Association of Alpha 1 Antitrypsin SS Phenotype with Neonatal Cholestasis or Liver Disease

• The Alpha 1 Antitrypsin SS phenotype has been associated with liver disease, but its connection to neonatal cholestasis is not well-established 2, 3.
• A study from 2005 found that liver disease was present in 8 out of 12 patients with the PiZZ phenotype and in 15 out of 24 patients with heterozygous alpha1-AD, but it did not specifically examine the SS phenotype 2.
• Another study from 2013 investigated the frequencies of defective alleles, including the S allele, in Iranian children with idiopathic neonatal cholestasis and found that 2.2% of the patients were heterozygous for the S allele, but no SS individuals were found 3.

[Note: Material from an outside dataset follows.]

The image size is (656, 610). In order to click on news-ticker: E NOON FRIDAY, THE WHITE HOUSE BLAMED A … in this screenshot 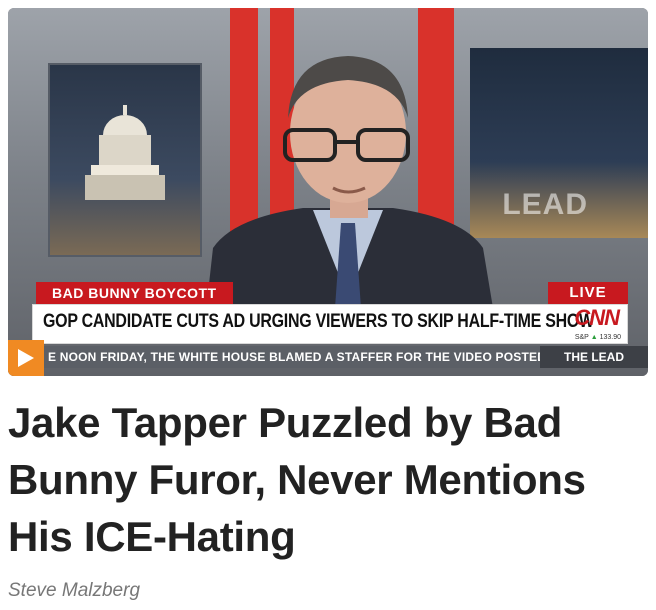, I will do `click(328, 357)`.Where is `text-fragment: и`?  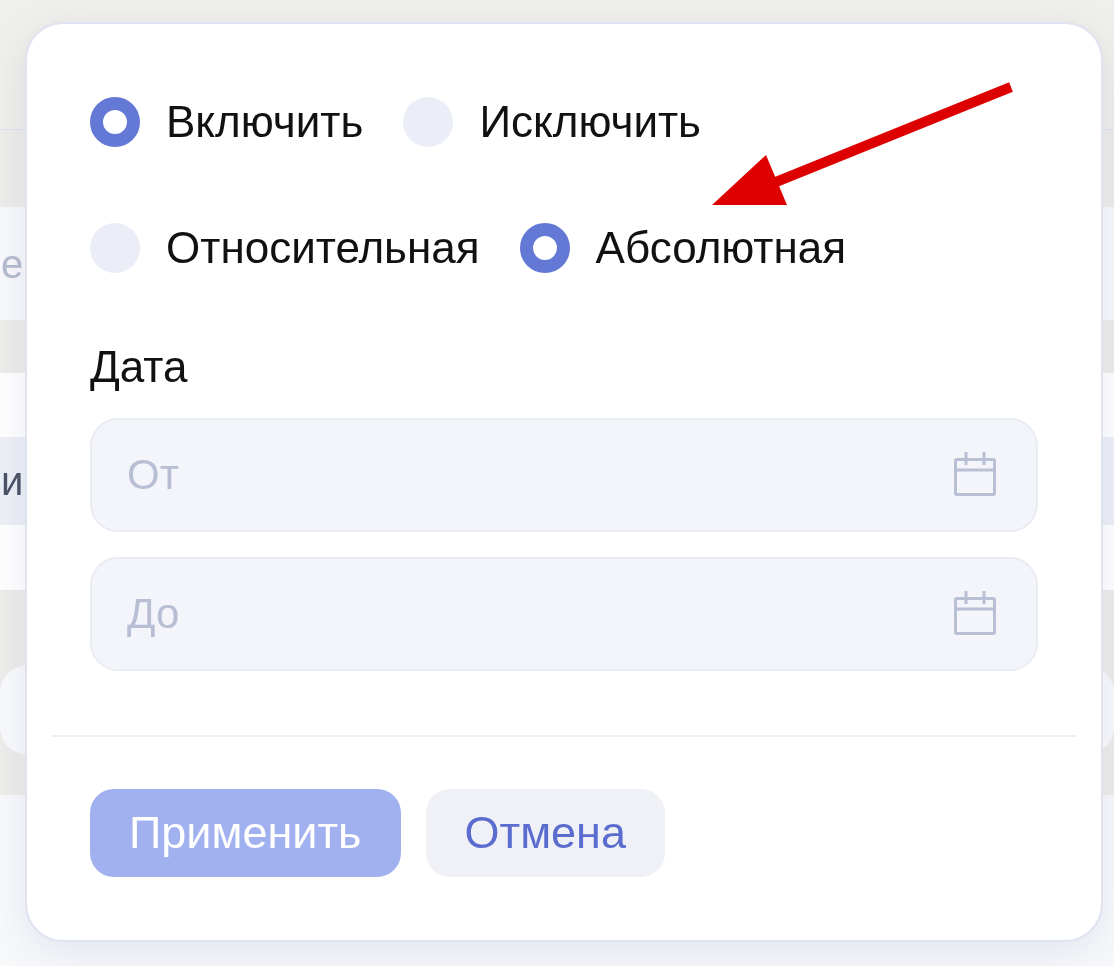
text-fragment: и is located at coordinates (12, 481).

• A review from 2023 discussed the natural history and management of alpha-1 antitrypsin deficiency-associated liver disease, but it did not provide specific information on the SS phenotype 4.
• A study from 2020 found that neonatal cholestasis was a poor predictor of future portal hypertension in young patients with alpha-1 antitrypsin deficiency, but it did not examine the SS phenotype specifically 5.

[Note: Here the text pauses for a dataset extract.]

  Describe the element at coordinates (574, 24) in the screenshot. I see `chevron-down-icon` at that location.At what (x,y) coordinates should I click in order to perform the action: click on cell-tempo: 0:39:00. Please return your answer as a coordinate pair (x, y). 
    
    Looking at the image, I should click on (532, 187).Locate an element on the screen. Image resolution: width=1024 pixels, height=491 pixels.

• An overview from 1993 discussed the mechanisms of alpha-1 antitrypsin deficiency and its effects on the liver, but it did not provide information on the SS phenotype 6.

Key Findings

• The SS phenotype is not commonly associated with neonatal cholestasis or liver disease in the available studies 2, 3.
• The PiZZ and PiMZ phenotypes are more commonly linked to liver disease and neonatal cholestasis 2, 4.
• Further research is needed to fully understand the relationship between the Alpha 1 Antitrypsin SS phenotype and liver disease 3, 5.